Comparison of Whole-Genome Sequences of Legionella pneumophila in Tap Water and in Clinical Strains, Flint, Michigan, USA, 2016

Emily Garner; Connor L. Brown; David Otto Schwake; William J. Rhoads; Gustavo Arango-Argoty; Liqing Zhang; Guillaume Jospin; David A. Coil; Jonathan A. Eisen; Marc A. Edwards; Amy Pruden

Disclosures

Emerging Infectious Diseases. 2019;25(11):2013-2020. 

In This Article

Abstract and Introduction

Abstract

During the water crisis in Flint, Michigan, USA (2014–2015), 2 outbreaks of Legionnaires' disease occurred in Genesee County, Michigan. We compared whole-genome sequences of 10 clinical Legionella pneumophila isolates submitted to a laboratory in Genesee County during the second outbreak with 103 water isolates collected the following year. We documented a genetically diverse range of L. pneumophila strains across clinical and water isolates. Isolates belonging to 1 clade (3 clinical isolates, 3 water isolates from a Flint hospital, 1 water isolate from a Flint residence, and the reference Paris strain) had a high degree of similarity (2–1,062 single-nucleotide polymorphisms), all L. pneumophila sequence type 1, serogroup 1. Serogroup 6 isolates belonging to sequence type 2518 were widespread in Flint hospital water samples but bore no resemblance to available clinical isolates. L. pneumophila strains in Flint tap water after the outbreaks were diverse and similar to some disease-causing strains.

Introduction

Legionnaires' disease is a severe form of pneumonia caused by inhalation of virulent species of aerosolized Legionella bacteria. In January 2016, the Michigan Department of Health and Human Services (MDHHS) and the Genesee County Health Department publicly announced 2 Legionnaires' disease outbreaks in Genesee County, Michigan, USA.[1,2] The first outbreak occurred from June 2014 through March 2015 and the second from May 2015 through October 2015; a total of 90 cases and 12 deaths were documented.[1–3] From April 2014 through October 2015, the city of Flint, in Genesee County, switched its drinking water source from Detroit Water and Sewer Department (DWSD), which used corrosion control, to the corrosive Flint River, without implementing federally mandated corrosion control; this new water source led to elevated lead in tap water over a prolonged period, now called the Flint water crisis.[4] This disruption in water quality likely also stimulated the growth of L. pneumophila, the species most frequently identified as the causative agent of Legionnaires' disease,[5,6] in Flint's distribution and plumbing systems.[7]
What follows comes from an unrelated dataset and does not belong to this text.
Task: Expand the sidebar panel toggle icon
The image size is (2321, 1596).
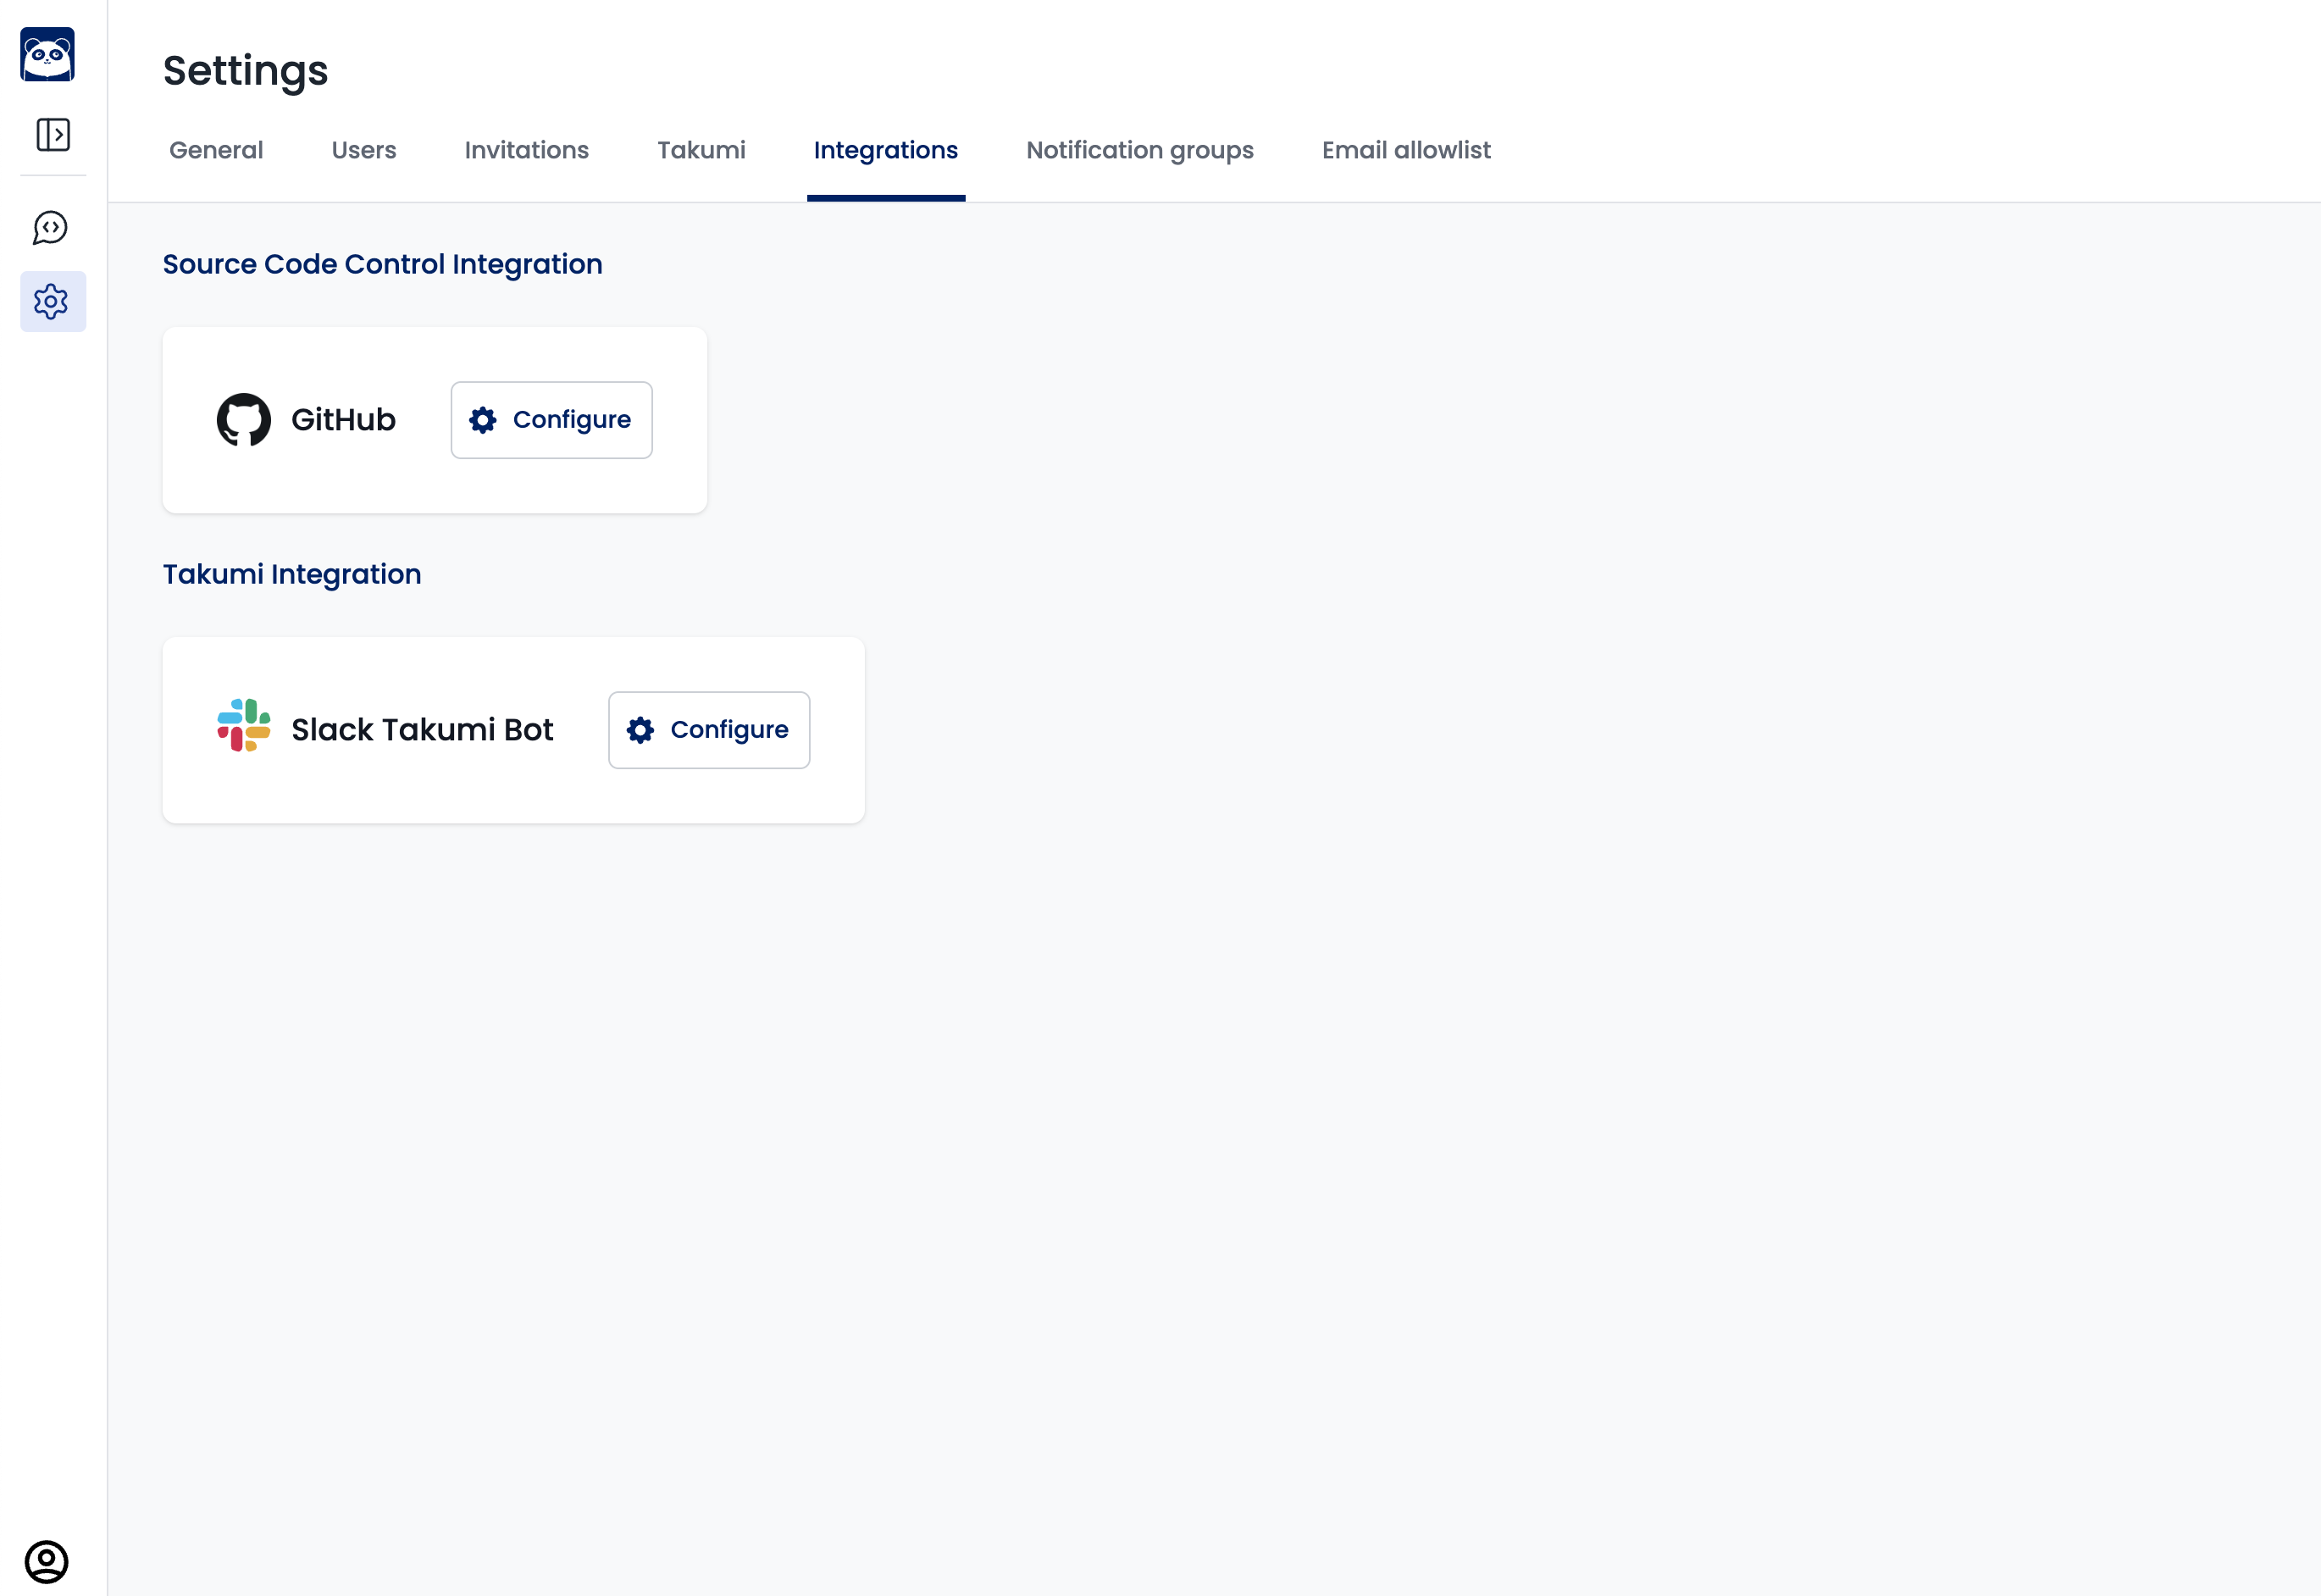Action: point(53,134)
Our prior work associated the Legionnaires' disease outbreaks with factors known to be conducive to Legionella growth: elevated iron (a consequence of corroded iron water mains), reduced free chlorine disinfectant residuals, and elevated water temperatures.[7,8] Later, Zahran and colleagues reported that the odds of Flint residents being referred for Legionnaires' disease treatment while the Flint River was the source of tap water increased 6.3-fold and confirmed our report of associations with low chlorine residuals,[9] but the odds analysis, which was based on the use of referral date rather than symptom onset date, excluded many healthcare-associated cases.[10] Furthermore, during the second outbreak, Legionella spp. and L. pneumophila genes were found to be higher in the tap water of large buildings in Flint than in other water systems in US areas not experiencing outbreaks.[8] Conversely, levels of the mip gene, which is specific to L. pneumophila, were largely below detection in Flint single-family residences, at least during the later stages of the water crisis when they were measured (2015–2016).[8] Large buildings with extensive plumbing networks, such as hospitals, are generally more susceptible to Legionella growth than are simpler plumbing systems characteristic of single-family homes;[11] however, residences are also of interest for Legionella growth, given concerns about the high rate of sporadic Legionnaires' disease[12] and potential for exposure in the home.

Our study objective was to use next-generation DNA sequencing to compare L. pneumophila isolated from Flint tap water after the second Legionnaires' disease outbreak with tap water isolates from neighboring drinking water systems outside of Flint that were never served by Flint River water and clinical strains received during the second outbreak at a regional reference laboratory in Genesee County. Within Flint, Legionella isolates were obtained from the tap water of a hospital, a large public building, and single-family residences several months after the water source was switched back to DWSD. In addition to serogroup testing, we used whole-genome sequencing to compare isolates in terms of sequence type (ST), average nucleotide identity, and single-nucleotide polymorphisms (SNPs).